1- Pooling of blood in splanchnic circulations
- Higher resistance of blood flow through sinusoids to hepatic vein

2- Reduction of blood reaching IVC triggers reduced firing of the cardiopulmonary baroreceptors
> The body interprets this as a fall in blood volume and acts to expand the blood volume.
> In reality the blood volume hasn’t changed, it is just abnormally distributed due to its increased pooling in the sphlanchnic circulation.

24
Q

Describe the contributing factors and stages leading to ascites. (4) What does reduced firing of cardiopulmonary baroreceptors result in?

A
  • Triggers increased sympathetic outflow to kidneys – increasing Na+ reabsorption and activation of renin-Angiotensin II-Aldosterone system (via secretion of renin from afferent arterioles).
  • Angiotensin II and Aldosterone increase the blood volume by stimulating an increase in Na+ content of the blood (via increase dietary intake and reducing urine Na+ losses) and increasing feelings of thirst.

> Blood volume continues to expand = ASCITES

25
Q

Describe the contributing factors and stages leading to ascites. (5) What does the fall in firing in cardiopulmonary baroreceptors trigger?

A

1- Triggers increased sympathetic outflow to kidneys – increasing Na+ reabsorption and activation of renin-Angiotensin II-Aldosterone system (via secretion of renin from afferent arterioles).

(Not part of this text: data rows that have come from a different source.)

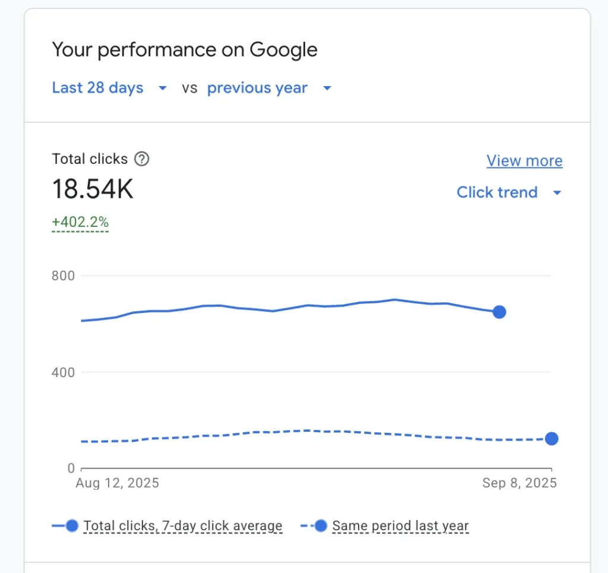
Task: Open the Click trend dropdown
Action: (x=497, y=192)
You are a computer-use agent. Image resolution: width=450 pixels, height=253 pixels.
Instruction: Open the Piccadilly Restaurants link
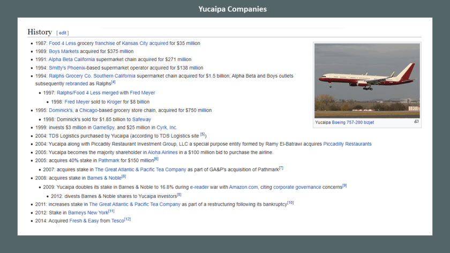pos(347,144)
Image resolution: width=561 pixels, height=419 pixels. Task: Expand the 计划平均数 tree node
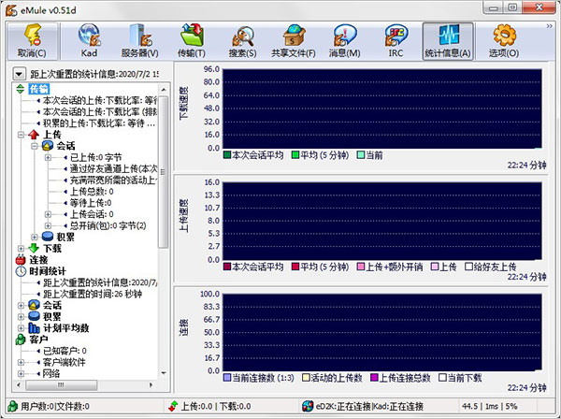(22, 327)
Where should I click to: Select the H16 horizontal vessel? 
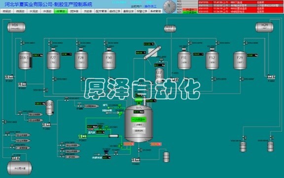(x=16, y=27)
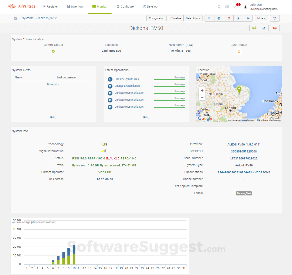
Task: Click the refresh arrow button beside More
Action: tap(275, 18)
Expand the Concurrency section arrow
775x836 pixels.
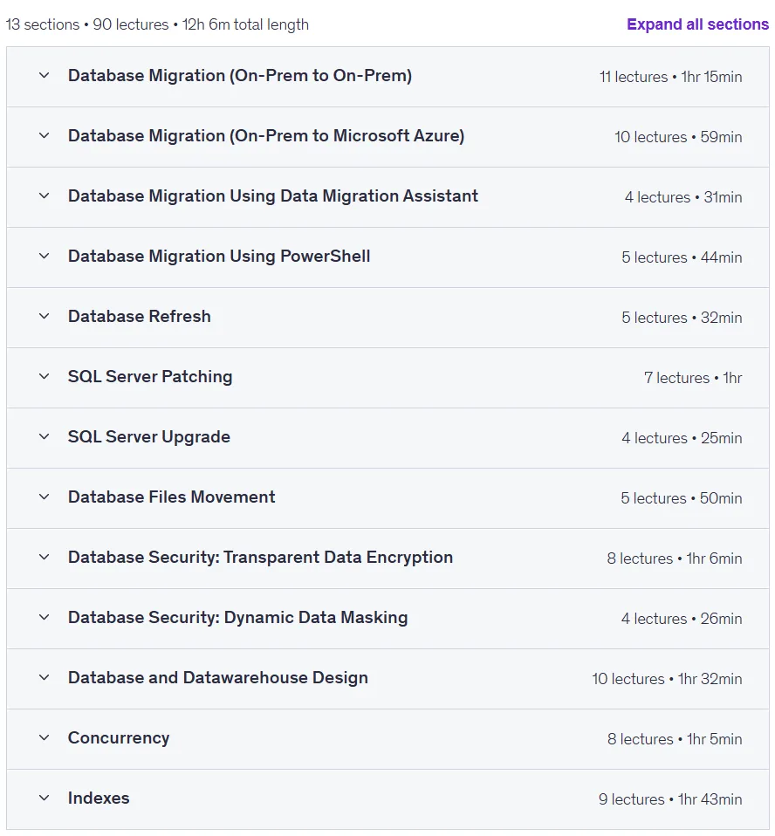tap(45, 738)
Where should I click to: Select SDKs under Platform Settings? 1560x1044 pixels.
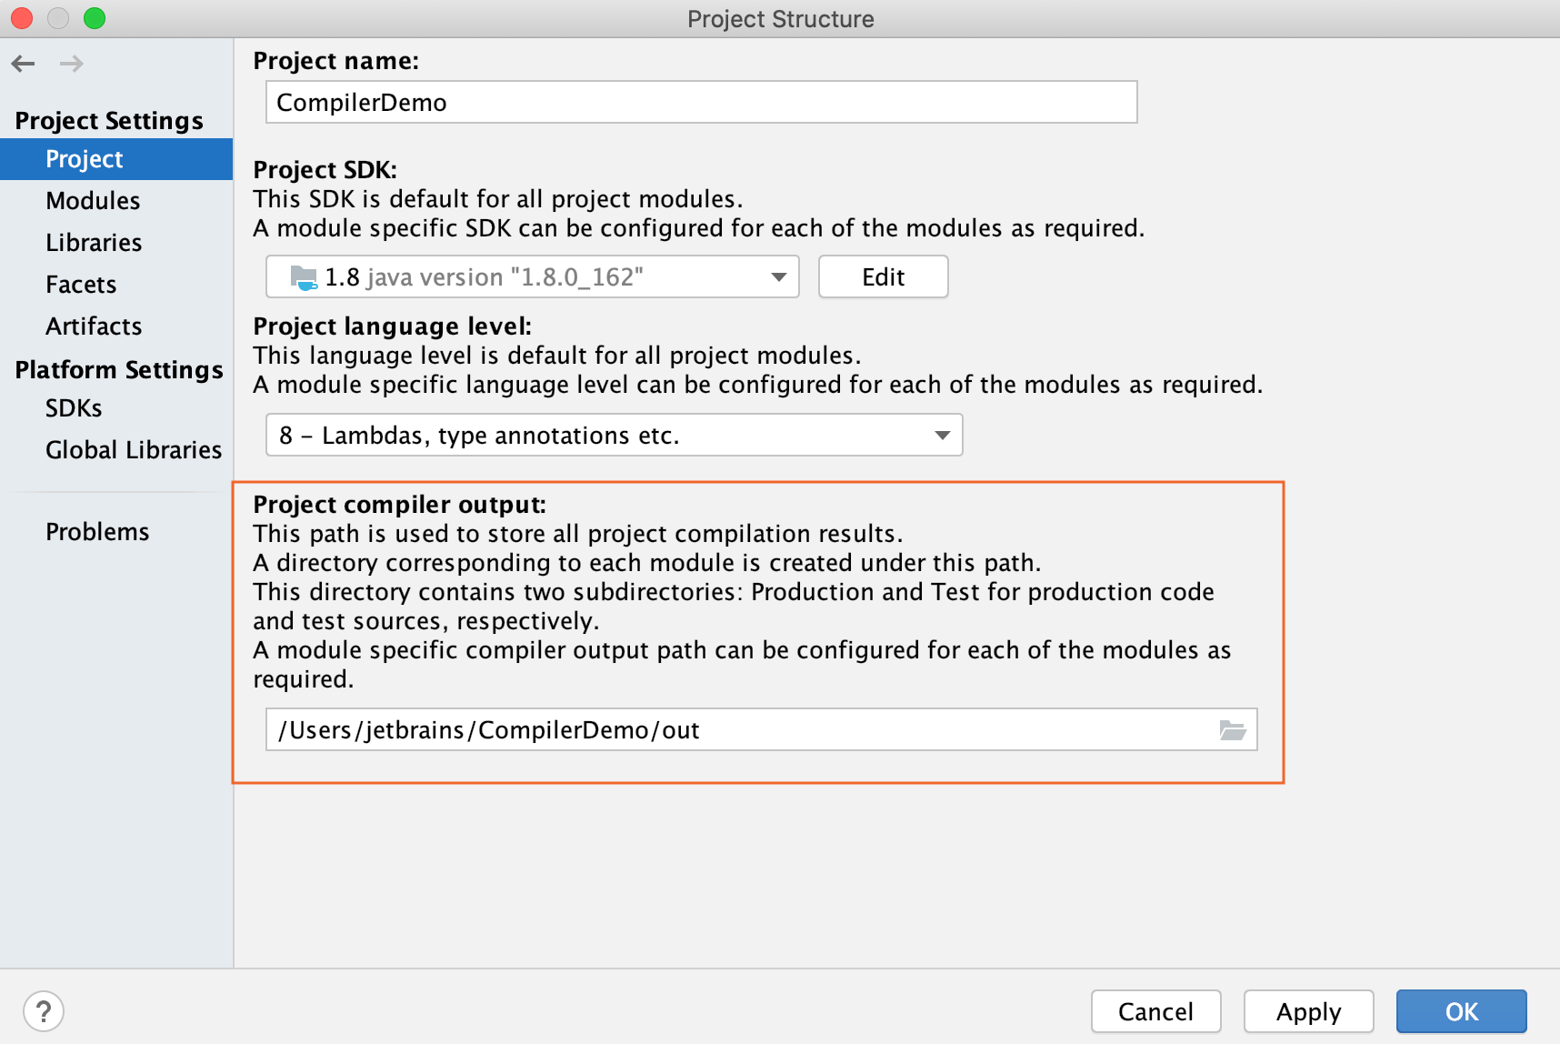pyautogui.click(x=74, y=407)
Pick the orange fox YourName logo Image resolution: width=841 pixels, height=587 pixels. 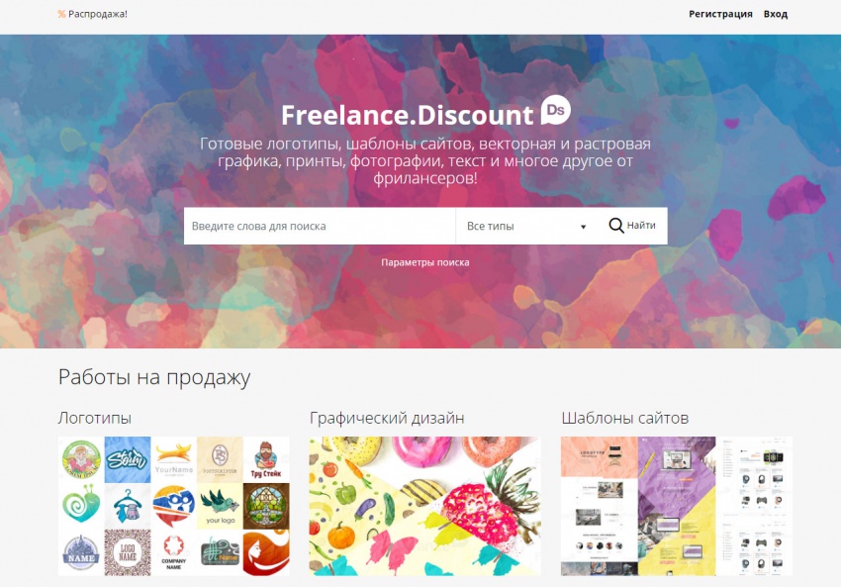point(174,459)
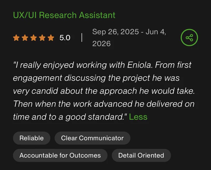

2- Angiotensin II and Aldosterone increase the blood volume by stimulating an increase in Na+ content of the blood (via increase dietary intake and reducing urine Na+ losses) and increasing feelings of thirst.

3- = ↑ Blood Volume
Elicits the onset of the overt symptom of ascites.

26
Q

What could be prescribed for management of ascites?

A
  • By blocking aldosterone function with spironolactone - we reduce the ability of the body to support an expanded blood volume, and so this slow filtration of fluid into the peritoneal cavity and allows lymph to start to redistribute some of the peritoneal fluid back into the blood stream.